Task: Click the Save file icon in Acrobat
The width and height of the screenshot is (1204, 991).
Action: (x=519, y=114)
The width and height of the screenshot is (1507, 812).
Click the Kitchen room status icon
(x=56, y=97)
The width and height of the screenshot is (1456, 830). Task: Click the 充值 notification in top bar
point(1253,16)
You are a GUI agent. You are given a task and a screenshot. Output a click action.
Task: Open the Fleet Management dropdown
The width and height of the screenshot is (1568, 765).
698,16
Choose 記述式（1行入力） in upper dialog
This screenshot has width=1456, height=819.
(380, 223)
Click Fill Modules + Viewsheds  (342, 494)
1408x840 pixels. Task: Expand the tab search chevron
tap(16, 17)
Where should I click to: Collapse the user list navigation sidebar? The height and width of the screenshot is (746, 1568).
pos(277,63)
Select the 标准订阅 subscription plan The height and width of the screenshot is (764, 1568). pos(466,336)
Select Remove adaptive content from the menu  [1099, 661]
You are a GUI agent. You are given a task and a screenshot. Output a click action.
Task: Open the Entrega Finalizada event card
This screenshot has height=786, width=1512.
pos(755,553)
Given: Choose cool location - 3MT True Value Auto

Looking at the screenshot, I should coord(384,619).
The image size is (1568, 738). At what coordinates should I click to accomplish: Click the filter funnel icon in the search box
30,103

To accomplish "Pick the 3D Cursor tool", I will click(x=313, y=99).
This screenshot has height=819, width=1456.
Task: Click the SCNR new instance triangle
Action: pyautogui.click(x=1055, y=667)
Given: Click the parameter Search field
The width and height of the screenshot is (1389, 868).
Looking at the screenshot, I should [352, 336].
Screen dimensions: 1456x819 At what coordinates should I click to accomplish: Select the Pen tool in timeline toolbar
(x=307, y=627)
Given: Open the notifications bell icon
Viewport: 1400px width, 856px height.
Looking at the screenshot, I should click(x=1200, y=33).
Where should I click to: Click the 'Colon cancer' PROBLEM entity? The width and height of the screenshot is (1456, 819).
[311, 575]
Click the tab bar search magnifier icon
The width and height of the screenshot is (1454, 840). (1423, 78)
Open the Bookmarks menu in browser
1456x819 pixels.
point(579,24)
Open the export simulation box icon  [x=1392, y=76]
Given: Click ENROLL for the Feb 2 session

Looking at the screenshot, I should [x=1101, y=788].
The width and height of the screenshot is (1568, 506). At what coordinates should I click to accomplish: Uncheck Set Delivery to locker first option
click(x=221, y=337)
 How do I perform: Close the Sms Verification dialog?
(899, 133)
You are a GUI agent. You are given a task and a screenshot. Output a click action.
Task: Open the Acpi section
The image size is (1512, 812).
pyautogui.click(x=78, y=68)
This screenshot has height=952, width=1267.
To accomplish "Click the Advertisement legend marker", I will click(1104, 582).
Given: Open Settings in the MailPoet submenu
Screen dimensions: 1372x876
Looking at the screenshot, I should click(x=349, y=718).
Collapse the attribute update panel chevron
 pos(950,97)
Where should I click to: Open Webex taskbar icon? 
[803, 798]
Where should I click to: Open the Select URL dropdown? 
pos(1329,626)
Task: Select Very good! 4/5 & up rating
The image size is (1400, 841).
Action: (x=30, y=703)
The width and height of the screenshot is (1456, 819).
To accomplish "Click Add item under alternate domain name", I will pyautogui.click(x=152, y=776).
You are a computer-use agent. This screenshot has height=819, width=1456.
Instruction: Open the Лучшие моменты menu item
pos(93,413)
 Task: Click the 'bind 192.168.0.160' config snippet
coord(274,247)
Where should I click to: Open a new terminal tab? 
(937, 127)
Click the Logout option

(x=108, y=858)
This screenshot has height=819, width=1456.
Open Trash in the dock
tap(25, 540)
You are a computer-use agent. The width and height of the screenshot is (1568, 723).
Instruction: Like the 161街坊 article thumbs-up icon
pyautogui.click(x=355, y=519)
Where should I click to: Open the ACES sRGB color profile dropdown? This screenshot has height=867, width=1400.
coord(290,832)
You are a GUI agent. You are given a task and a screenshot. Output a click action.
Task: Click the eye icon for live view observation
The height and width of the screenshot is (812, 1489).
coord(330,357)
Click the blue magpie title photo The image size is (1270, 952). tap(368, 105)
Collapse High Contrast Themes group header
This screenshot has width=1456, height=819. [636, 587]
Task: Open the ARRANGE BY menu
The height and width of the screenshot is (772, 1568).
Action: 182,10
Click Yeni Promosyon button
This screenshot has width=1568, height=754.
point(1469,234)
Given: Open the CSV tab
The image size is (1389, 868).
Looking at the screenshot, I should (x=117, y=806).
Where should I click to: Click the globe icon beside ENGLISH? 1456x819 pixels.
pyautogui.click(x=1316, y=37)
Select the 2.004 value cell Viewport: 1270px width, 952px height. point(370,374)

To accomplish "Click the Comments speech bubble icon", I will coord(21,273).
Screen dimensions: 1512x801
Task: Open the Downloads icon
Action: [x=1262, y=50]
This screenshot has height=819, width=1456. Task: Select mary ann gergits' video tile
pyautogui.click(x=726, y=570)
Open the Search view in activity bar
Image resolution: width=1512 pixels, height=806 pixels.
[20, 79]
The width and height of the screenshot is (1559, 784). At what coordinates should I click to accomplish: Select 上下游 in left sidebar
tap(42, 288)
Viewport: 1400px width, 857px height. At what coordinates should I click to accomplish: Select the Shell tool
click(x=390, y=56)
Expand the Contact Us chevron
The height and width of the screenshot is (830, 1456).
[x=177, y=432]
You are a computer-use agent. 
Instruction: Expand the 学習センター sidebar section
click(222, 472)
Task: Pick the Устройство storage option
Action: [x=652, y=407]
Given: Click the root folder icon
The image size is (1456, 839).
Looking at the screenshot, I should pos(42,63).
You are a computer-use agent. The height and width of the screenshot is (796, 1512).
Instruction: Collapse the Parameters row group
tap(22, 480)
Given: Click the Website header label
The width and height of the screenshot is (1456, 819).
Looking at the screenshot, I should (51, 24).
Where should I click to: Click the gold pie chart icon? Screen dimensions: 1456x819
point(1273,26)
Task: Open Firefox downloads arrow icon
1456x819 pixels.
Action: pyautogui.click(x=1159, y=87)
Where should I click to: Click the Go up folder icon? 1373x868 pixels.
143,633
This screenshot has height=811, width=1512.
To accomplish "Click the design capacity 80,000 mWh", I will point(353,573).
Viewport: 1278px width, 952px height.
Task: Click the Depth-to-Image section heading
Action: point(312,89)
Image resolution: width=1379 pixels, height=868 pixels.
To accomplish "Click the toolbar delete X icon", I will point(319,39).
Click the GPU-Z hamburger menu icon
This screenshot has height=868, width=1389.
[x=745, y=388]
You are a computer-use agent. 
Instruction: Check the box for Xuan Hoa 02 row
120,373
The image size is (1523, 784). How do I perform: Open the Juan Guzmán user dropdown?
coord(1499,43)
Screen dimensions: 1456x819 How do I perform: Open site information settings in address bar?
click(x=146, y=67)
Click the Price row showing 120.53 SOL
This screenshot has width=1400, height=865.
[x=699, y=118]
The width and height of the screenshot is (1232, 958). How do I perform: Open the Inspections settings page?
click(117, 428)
—————
**EXERCISE REQUIREMENTS**
Beginning with the line that holds "This screenshot has height=811, width=1512.", please return every line through the end of the data, exactly as written.

**TASK SOLUTION**
This screenshot has height=811, width=1512.
To accomplish "Click the design capacity 80,000 mWh", I will point(353,573).
Viewport: 1278px width, 952px height.
Task: Click the Depth-to-Image section heading
Action: point(312,89)
Image resolution: width=1379 pixels, height=868 pixels.
To accomplish "Click the toolbar delete X icon", I will point(319,39).
Click the GPU-Z hamburger menu icon
This screenshot has height=868, width=1389.
[x=745, y=388]
You are a computer-use agent. 
Instruction: Check the box for Xuan Hoa 02 row
120,373
The image size is (1523, 784). How do I perform: Open the Juan Guzmán user dropdown?
coord(1499,43)
Screen dimensions: 1456x819 How do I perform: Open site information settings in address bar?
click(x=146, y=67)
Click the Price row showing 120.53 SOL
This screenshot has width=1400, height=865.
[x=699, y=118]
The width and height of the screenshot is (1232, 958). How do I perform: Open the Inspections settings page?
click(117, 428)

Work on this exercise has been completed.